Make sure your executor understands the basics. They do not need to be a Bitcoin expert. But they need to know enough to avoid an expensive mistake. A one-page plain-language document explaining what a seed phrase is, what not to do with it, and who to contact for help is the minimum. Our guide on how to store Bitcoin safely covers hardware wallet and seed phrase security in detail if they need a starting point.
The Tax Situation
Inherited Bitcoin in the US generally receives a stepped-up cost basis, adjusted to the market value on the date of the original owner’s death. If your heir inherits Bitcoin worth $100,000 at the time you die and sells it immediately, the capital gains tax owed is close to zero regardless of what you originally paid. If they hold it and it appreciates, they owe capital gains tax only on the increase from that stepped-up basis.
That is a material advantage over gifting Bitcoin during your lifetime, where the recipient takes on your original cost basis and owes tax on the full gain when they eventually sell.
State rules vary. Federal estate tax only applies above a threshold that most holders will not reach. If you hold a significant Bitcoin position and your total estate is large enough to come close to those thresholds, the conversation with an estate planning attorney who actually understands digital assets is worth having before it becomes urgent.
The Broader Point
Bitcoin’s core value proposition is individual custody. That is why it is resistant to government seizure, bank failures, and financial censorship. It is also why inheritance requires active planning in a way that a bank account does not.
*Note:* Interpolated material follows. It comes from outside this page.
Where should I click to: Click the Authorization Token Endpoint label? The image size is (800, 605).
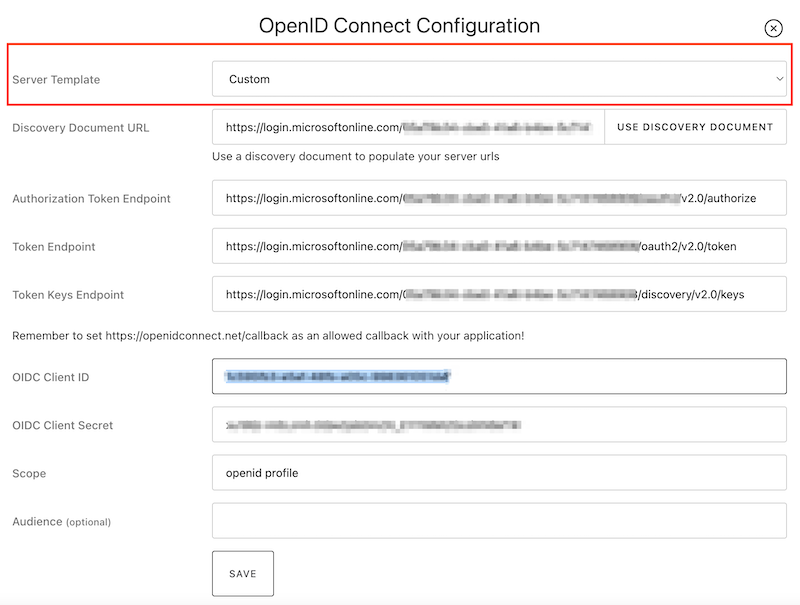[x=91, y=199]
The same property that makes Bitcoin unseizable by a hostile government makes it inaccessible to a grieving family that never received clear instructions. These are not contradictions. They are the same feature, showing up in two different scenarios.
“Not your keys, not your coins” works both ways. It means no one can take your Bitcoin without your permission. It also means your Bitcoin dies with you if you do not plan for it. Most holders only ever think about the first half of that equation.